***** EXCERPTED TEXT
Another, more distant, offshoot of Loglan is Ceqli, which has a theoretically open list of source languages.
Luis Sainz Lopez-Negrete's Lusane (1974) had a vocabulary "taken from more than a hundred of the more common languages spoken in the world,"[10] but because he did not list sources, the claim is difficult to verify.
Toki Pona is sometimes considered a worldlang[11] despite the fact that it is not intended as an auxiliary language, because its phonology, morphology, and grammar are similar to those espoused by some worldlangers in projects such as Neo Patwa and Pandunia.
Rejection of Eurocentrism does not lead to uniformity. Some worldlangs, such as Ardano, draw from as many sources as possible, while others temper this by morphological (e.g., Ceqli and Sasxsek) or lexical (Neo Patwa) constraints. At the other end of the spectrum, Sambahsa-Mundialect is based on Indo-European, rather like Modern Indo-European, but has roots from other sprachbunds such as Arabic and Sinitic. Lingwa de Planeta (or Lidepla) restricts its primary sources to the ten or twelve most populous languages.
**********
***** PROVIDED DATA
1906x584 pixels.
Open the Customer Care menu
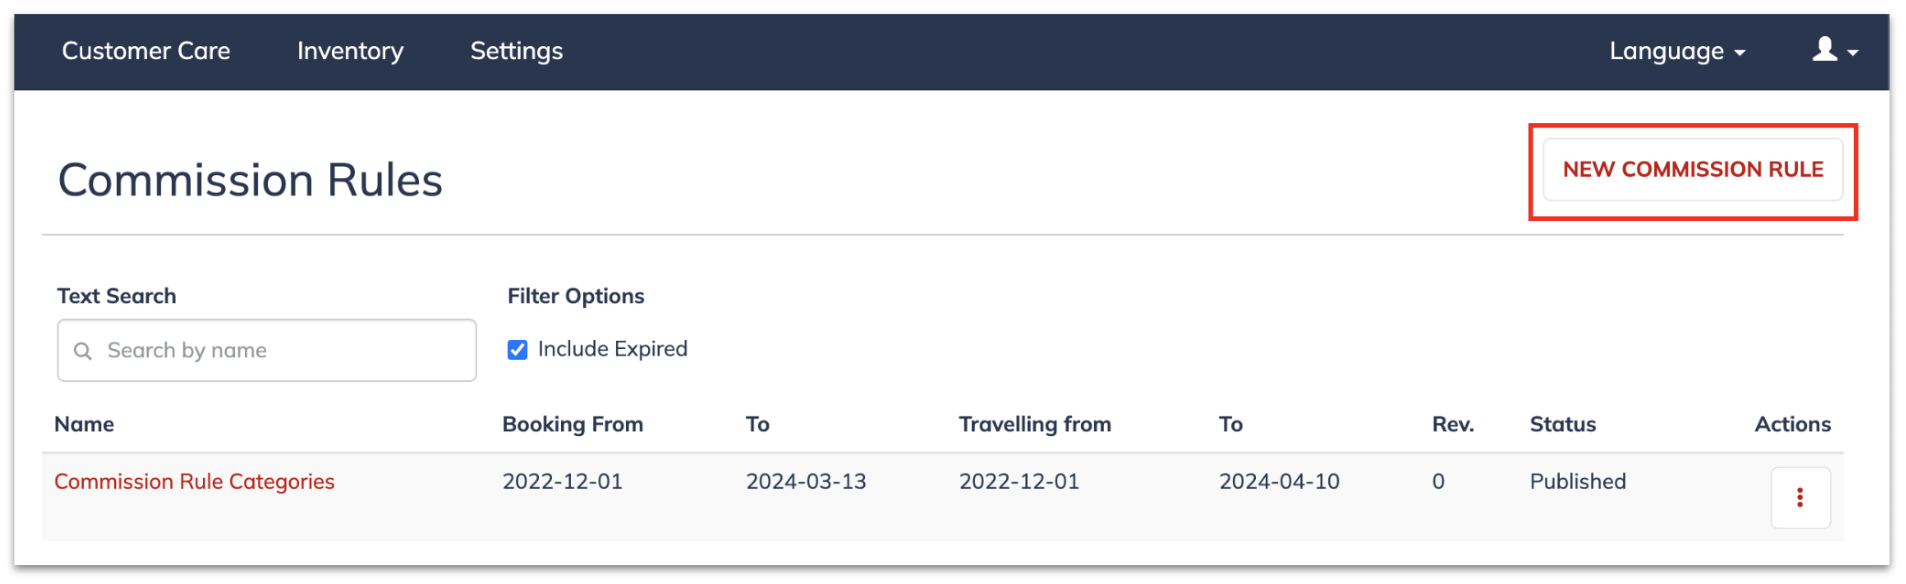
**********
-- TASKS FOR THIS EXERCISE --
A – Answer these questions from the worldlang text:
(i) What year is given for Lusane?
(ii) Which two projects are named as examples where worldlangers espouse phonology, morphology, and grammar like those of Toki Pona?
(iii) To what does Lingwa de Planeta restrict its primary sources?
B – Reproduce the worldlang text from "Another, more distant, offshoot" to "Patwa and Pandunia.", swapping "source languages" for "donor languages".

-- RESULTS OF THE TASKS --
A –
(i) 1974
(ii) Neo Patwa and Pandunia
(iii) The ten or twelve most populous languages

B –
Another, more distant, offshoot of Loglan is Ceqli, which has a theoretically open list of donor languages.
Luis Sainz Lopez-Negrete's Lusane (1974) had a vocabulary "taken from more than a hundred of the more common languages spoken in the world,"[10] but because he did not list sources, the claim is difficult to verify.
Toki Pona is sometimes considered a worldlang[11] despite the fact that it is not intended as an auxiliary language, because its phonology, morphology, and grammar are similar to those espoused by some worldlangers in projects such as Neo Patwa and Pandunia.